Entries from a dataset

>> Begin

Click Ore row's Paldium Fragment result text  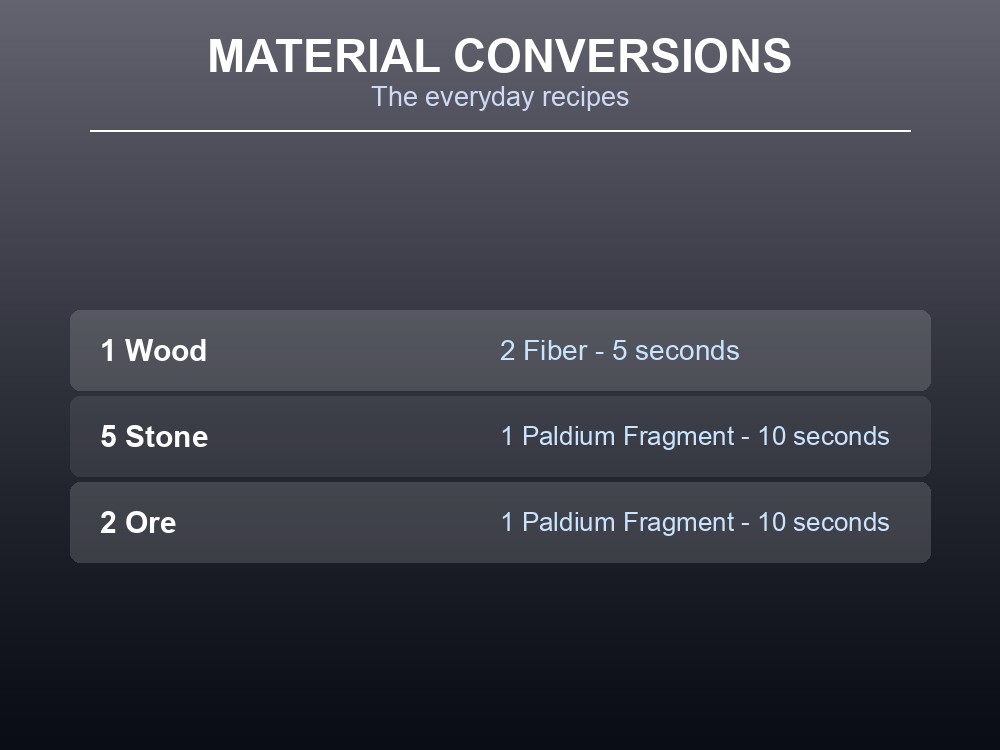point(695,522)
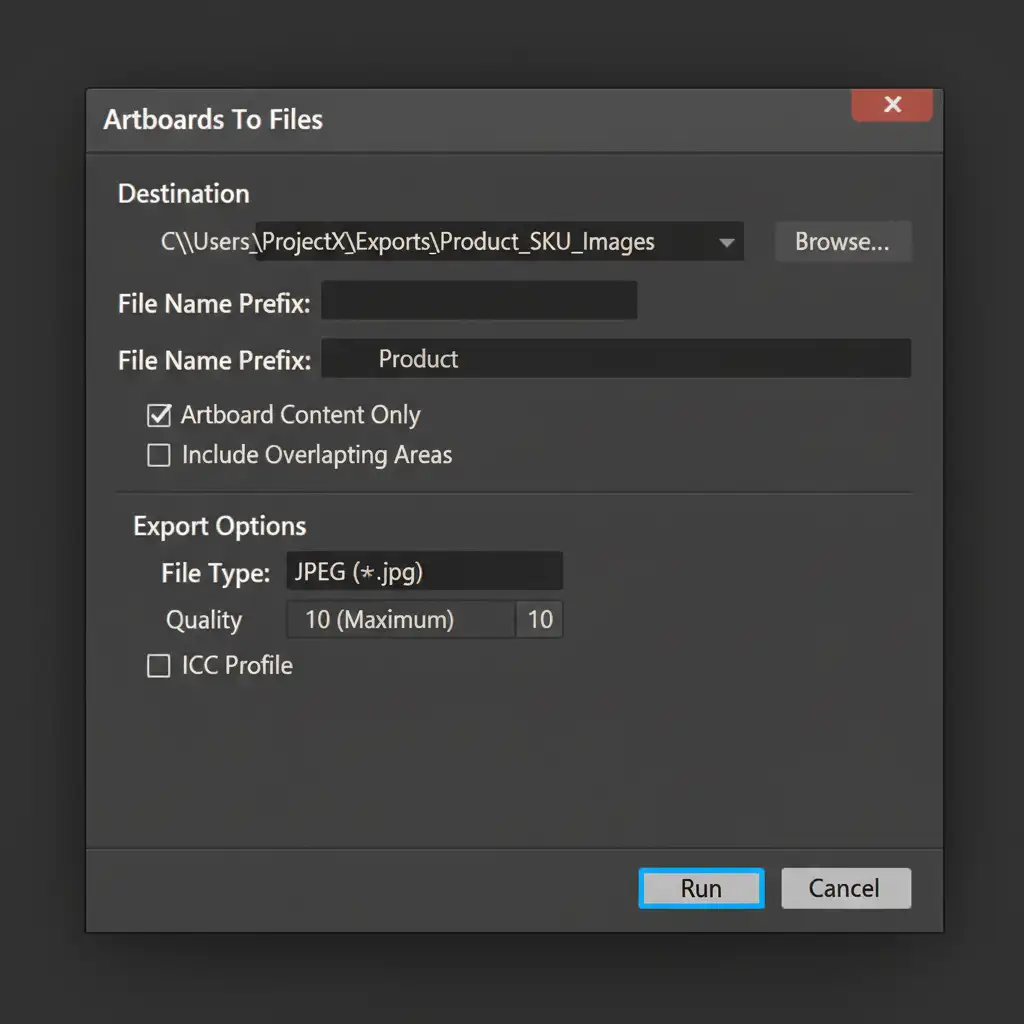
Task: Enable the ICC Profile checkbox
Action: [x=159, y=666]
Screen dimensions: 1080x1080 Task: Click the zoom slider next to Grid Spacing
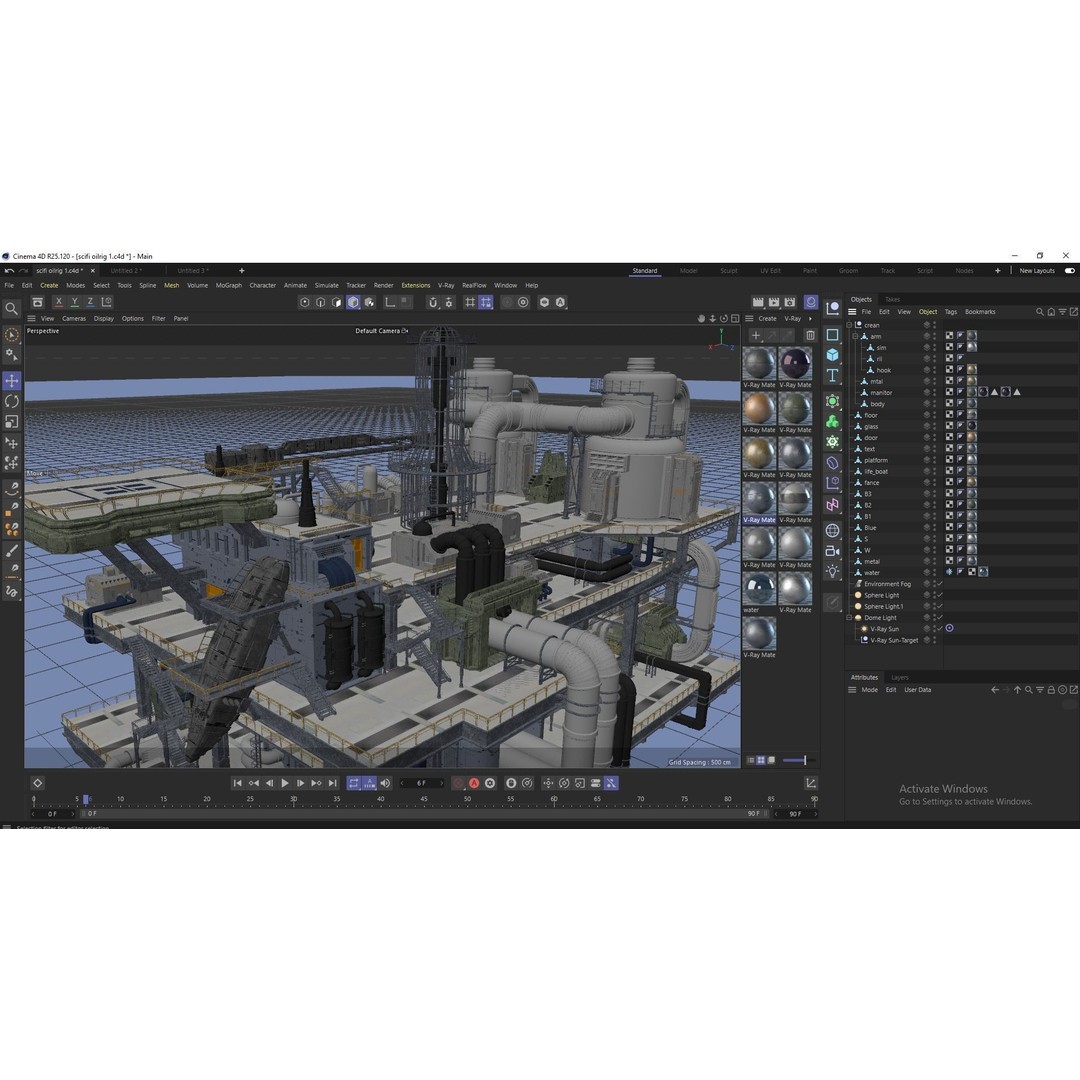(795, 760)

>> End

◆ Stated problem ◆
Present the records from the line containing "Screen dimensions: 1080x1080" through the end as a numbered list, skipping any blank lines and leaving out the pictures.

◆ Exercise response ◆
1. Screen dimensions: 1080x1080 Task: Click the zoom slider next to Grid Spacing
2. (795, 760)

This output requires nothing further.